Peter Brown: Sie fragen mich als Peter Brown, der nicht mit Sea Shepherd zu tun hat? Je höher die Spenden waren, desto ineffizienter wurde die Organisation. Die letzte Szene in meinem neuen Film drückt meine Meinung deutlich aus: Es hat alles nichts mit Geld, sondern mit dem Mut eines Einzelnen, dem Mut eines Jugendlichen zu tun, das Problem zu lösen.
In den letzten Jahren bin ich zu Graswurzelbewegungen zurückgekehrt, d.h. wenig Organisation, aber stattdessen Menschen mit der Courage, etwas zu tun. Es hängt schlicht von dir ab, dass du etwas verändern möchtest. Überzeuge einen Freund davon, etwas zu tun und er wird wiederum einen anderen Freund hiervon überzeugen. Man muss sich zeigen und Stellung beziehen. Mit dem Geld erreichst du nur, dass dich deine Gegner verklagen. (lacht) Wenn man als Freiwilliger ohne Geld an den Aktionen teilnimmt, wer soll ein Interesse daran haben, eine Klage zu erheben?
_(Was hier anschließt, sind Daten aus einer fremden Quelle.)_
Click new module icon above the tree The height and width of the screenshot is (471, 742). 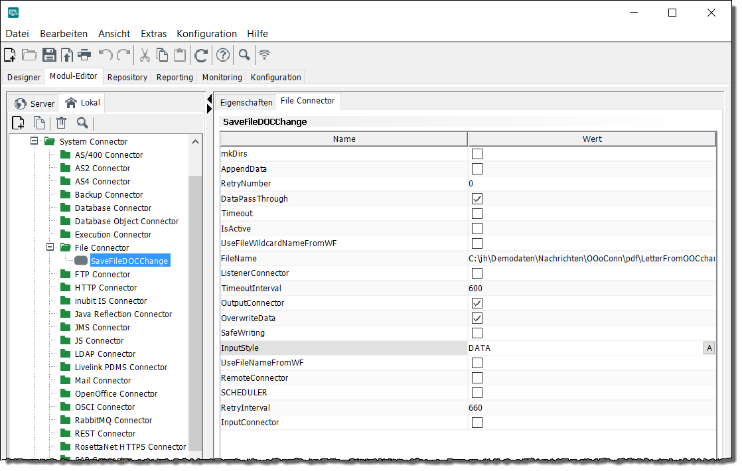(19, 123)
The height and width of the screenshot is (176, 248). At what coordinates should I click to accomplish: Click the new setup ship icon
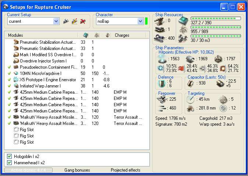(x=66, y=21)
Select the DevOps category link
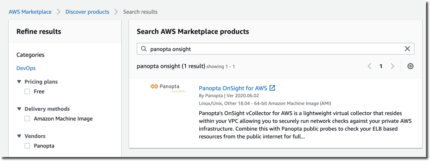The width and height of the screenshot is (430, 161). (26, 68)
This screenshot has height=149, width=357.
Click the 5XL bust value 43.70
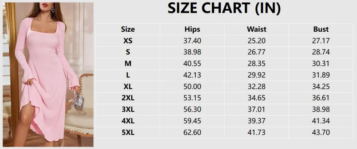[x=321, y=133]
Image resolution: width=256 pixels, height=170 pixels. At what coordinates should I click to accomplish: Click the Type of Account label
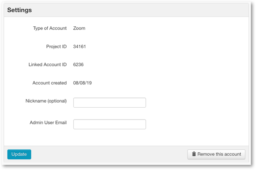pyautogui.click(x=50, y=28)
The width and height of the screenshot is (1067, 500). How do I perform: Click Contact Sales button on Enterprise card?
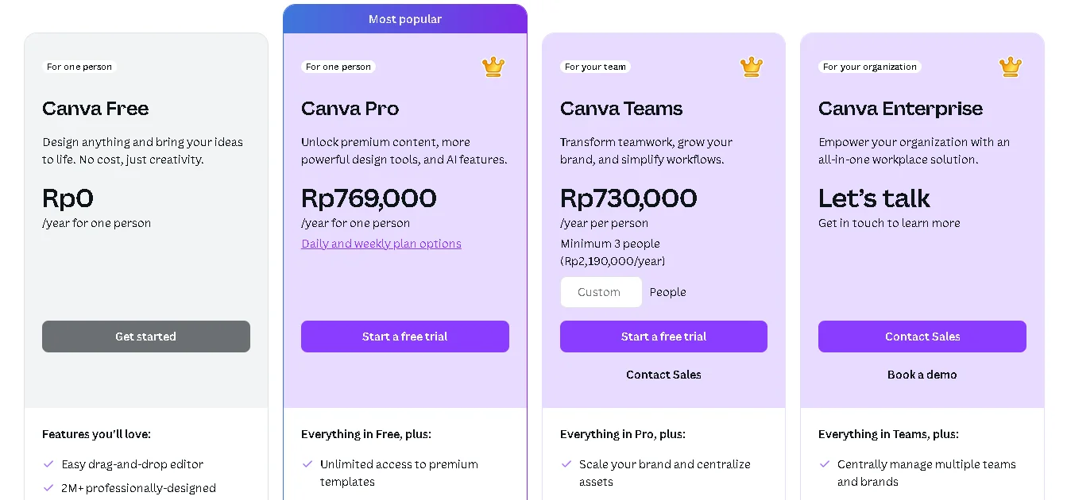pyautogui.click(x=922, y=336)
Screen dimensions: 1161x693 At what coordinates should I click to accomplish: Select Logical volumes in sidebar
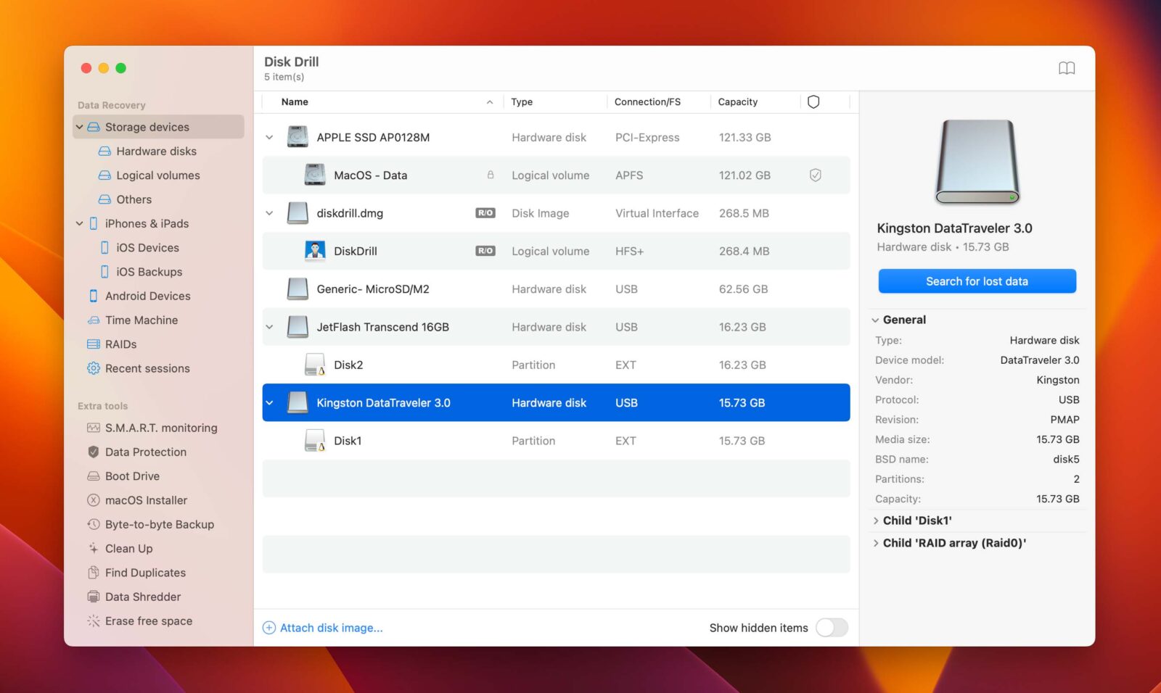point(157,175)
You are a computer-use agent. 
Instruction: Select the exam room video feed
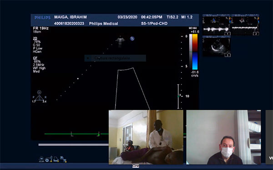(146, 137)
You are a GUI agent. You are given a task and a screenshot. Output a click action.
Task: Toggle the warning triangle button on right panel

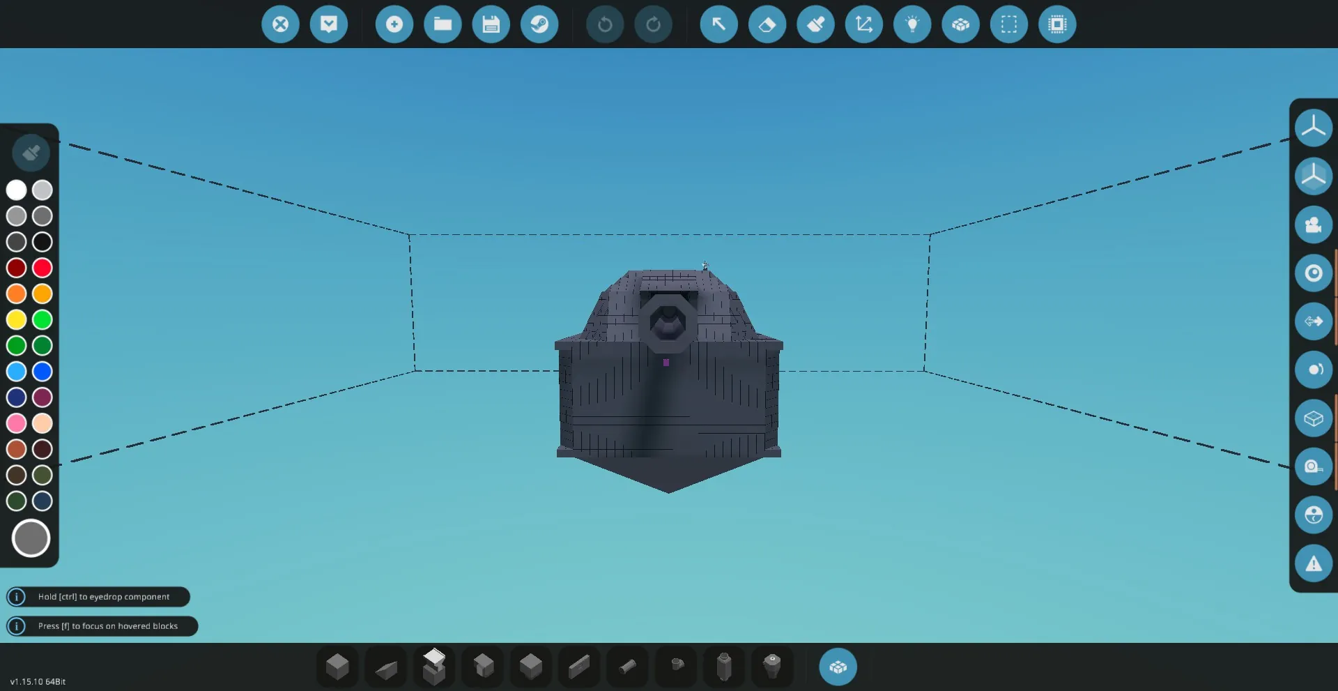pos(1314,563)
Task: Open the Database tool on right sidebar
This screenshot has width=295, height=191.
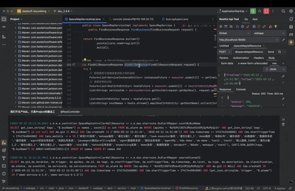Action: click(291, 27)
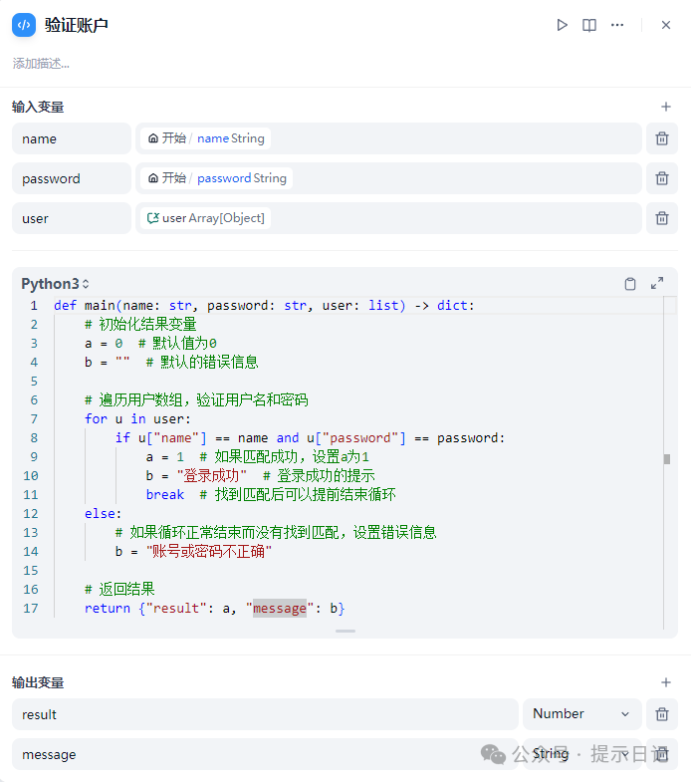691x782 pixels.
Task: Delete the result output variable
Action: click(x=661, y=714)
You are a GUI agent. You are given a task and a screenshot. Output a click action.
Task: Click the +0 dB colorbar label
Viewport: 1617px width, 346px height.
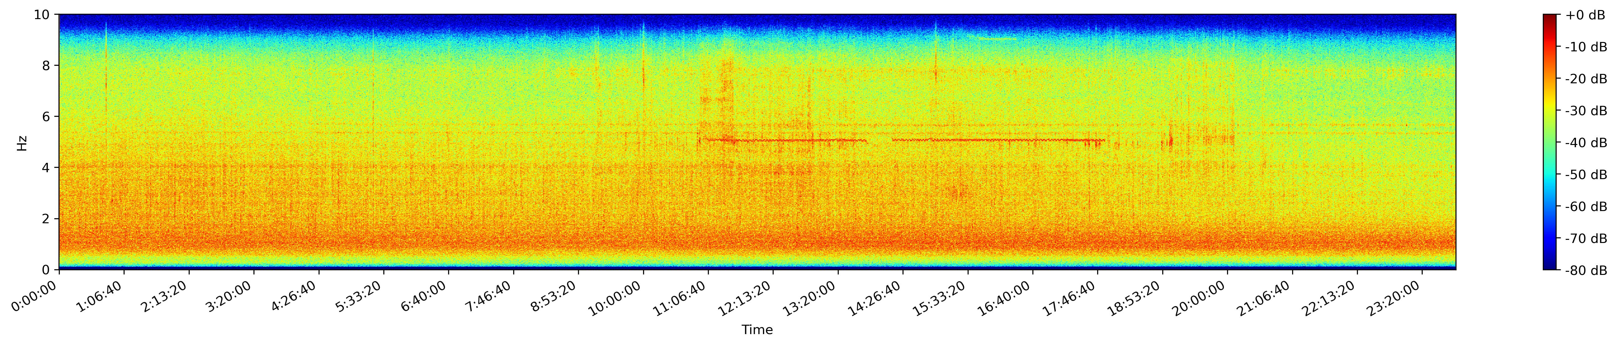(1585, 15)
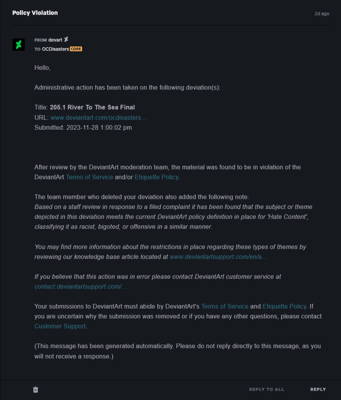Open the contact.deviantartsupport.com customer service link
The image size is (341, 400).
pyautogui.click(x=81, y=286)
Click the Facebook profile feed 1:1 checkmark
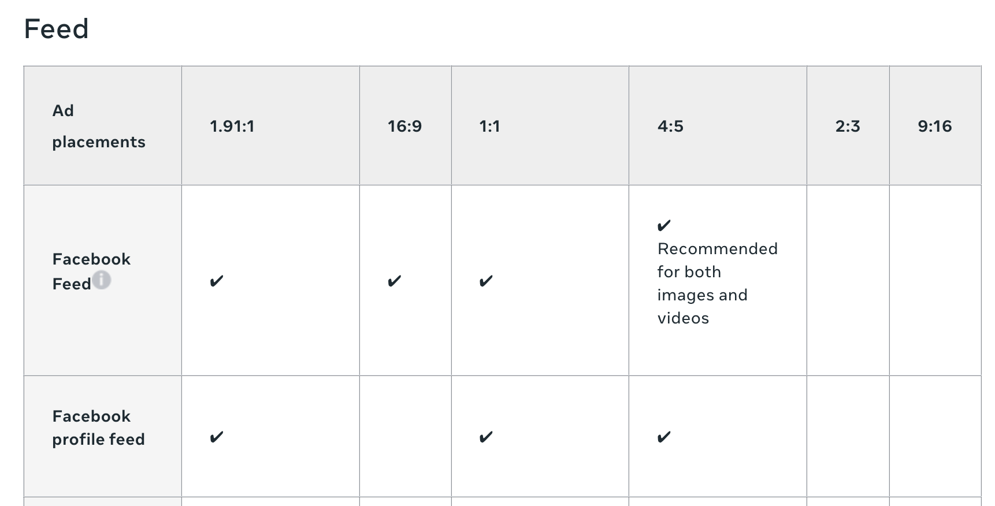Viewport: 995px width, 506px height. (486, 437)
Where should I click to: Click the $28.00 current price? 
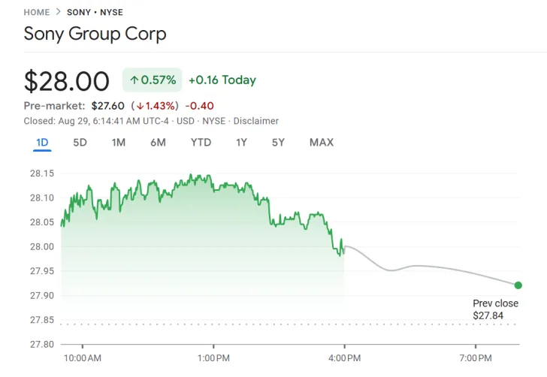tap(67, 80)
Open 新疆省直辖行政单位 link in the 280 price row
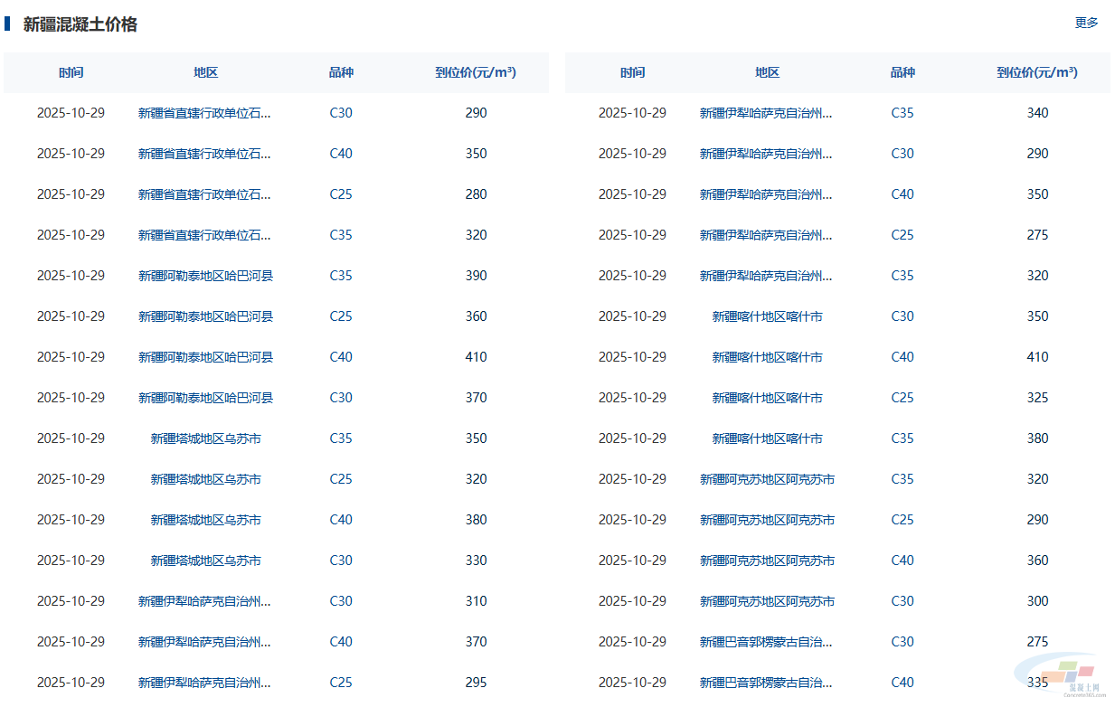This screenshot has height=707, width=1115. pos(204,194)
Ich lachte meist, wenn jemand mich verklagen wollte. Ich meinte zu ihnen: Nehmt doch einfach unser Schiff, aber das wollten sie nicht. Ein Schiff ist wie ein nicht zu stopfendes Loch auf dem Wasser, es kostet Geld. Heute möchte Sea Shepherd seine Schiffe nicht mehr verlieren. Die Beiboote, die sie heute haben, kosten allein mehr als was wir damals für Sea Shepherd I gezahlt haben. Sie haben vier dieser Beiboote. Jedes kostet mehr als unser Schiff damals. Der Helikopter kostet noch mehr als alle Schiffe.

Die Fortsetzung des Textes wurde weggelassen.